(Beginning of Provided material)

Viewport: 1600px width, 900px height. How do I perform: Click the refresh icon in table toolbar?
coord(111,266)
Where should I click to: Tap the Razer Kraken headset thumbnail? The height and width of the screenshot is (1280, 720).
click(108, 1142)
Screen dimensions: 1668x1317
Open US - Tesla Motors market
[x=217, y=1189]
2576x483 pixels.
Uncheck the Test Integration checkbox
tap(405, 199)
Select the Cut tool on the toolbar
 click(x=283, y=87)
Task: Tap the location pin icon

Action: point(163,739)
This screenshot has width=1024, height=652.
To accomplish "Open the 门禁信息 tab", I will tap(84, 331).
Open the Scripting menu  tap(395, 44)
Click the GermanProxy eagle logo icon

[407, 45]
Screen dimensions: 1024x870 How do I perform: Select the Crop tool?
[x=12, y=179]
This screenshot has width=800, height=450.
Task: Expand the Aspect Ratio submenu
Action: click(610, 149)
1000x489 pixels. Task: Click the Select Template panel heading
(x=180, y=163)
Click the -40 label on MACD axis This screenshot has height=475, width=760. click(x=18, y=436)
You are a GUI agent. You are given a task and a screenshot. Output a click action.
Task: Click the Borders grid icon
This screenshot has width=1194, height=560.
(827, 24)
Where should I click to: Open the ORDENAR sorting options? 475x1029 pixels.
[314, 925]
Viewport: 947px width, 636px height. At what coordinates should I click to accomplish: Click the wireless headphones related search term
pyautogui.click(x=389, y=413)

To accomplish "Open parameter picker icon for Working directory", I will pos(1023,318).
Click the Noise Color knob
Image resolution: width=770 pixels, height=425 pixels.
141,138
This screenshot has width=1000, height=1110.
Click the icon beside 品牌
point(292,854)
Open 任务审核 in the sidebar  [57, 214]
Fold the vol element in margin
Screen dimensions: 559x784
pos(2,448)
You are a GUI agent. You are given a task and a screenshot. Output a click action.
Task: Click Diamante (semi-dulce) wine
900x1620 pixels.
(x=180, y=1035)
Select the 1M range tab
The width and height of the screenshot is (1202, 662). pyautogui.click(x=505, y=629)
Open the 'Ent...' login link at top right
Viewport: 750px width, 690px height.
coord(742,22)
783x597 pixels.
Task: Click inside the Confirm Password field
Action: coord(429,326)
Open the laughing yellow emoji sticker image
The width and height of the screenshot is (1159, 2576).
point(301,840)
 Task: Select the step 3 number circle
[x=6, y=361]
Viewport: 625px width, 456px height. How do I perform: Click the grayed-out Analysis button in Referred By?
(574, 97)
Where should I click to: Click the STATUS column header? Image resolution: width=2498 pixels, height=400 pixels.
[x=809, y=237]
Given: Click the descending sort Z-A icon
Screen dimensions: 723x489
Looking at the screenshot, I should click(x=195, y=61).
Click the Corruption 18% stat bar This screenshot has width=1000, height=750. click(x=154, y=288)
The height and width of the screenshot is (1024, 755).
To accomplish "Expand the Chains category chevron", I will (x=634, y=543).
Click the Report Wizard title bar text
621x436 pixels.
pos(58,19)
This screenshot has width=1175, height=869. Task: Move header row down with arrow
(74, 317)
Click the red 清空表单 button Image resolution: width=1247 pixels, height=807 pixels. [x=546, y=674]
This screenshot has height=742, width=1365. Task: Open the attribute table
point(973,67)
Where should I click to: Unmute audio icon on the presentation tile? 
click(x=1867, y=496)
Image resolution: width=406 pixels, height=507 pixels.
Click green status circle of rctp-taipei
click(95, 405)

(End of Provided material)

What is required >> Take the line that contains "The width and height of the screenshot is (1159, 2576)." and each line after it through the end of the records, and repeat them all exactly. Nothing else.

Answer to this exercise >>
The width and height of the screenshot is (1159, 2576).
point(301,840)
 Task: Select the step 3 number circle
[x=6, y=361]
Viewport: 625px width, 456px height. How do I perform: Click the grayed-out Analysis button in Referred By?
(574, 97)
Where should I click to: Click the STATUS column header? Image resolution: width=2498 pixels, height=400 pixels.
[x=809, y=237]
Given: Click the descending sort Z-A icon
Screen dimensions: 723x489
Looking at the screenshot, I should click(x=195, y=61).
Click the Corruption 18% stat bar This screenshot has width=1000, height=750. click(x=154, y=288)
The height and width of the screenshot is (1024, 755).
To accomplish "Expand the Chains category chevron", I will (x=634, y=543).
Click the Report Wizard title bar text
621x436 pixels.
pos(58,19)
This screenshot has width=1175, height=869. Task: Move header row down with arrow
(74, 317)
Click the red 清空表单 button Image resolution: width=1247 pixels, height=807 pixels. [x=546, y=674]
This screenshot has height=742, width=1365. Task: Open the attribute table
point(973,67)
Where should I click to: Unmute audio icon on the presentation tile? 
click(x=1867, y=496)
Image resolution: width=406 pixels, height=507 pixels.
Click green status circle of rctp-taipei
click(95, 405)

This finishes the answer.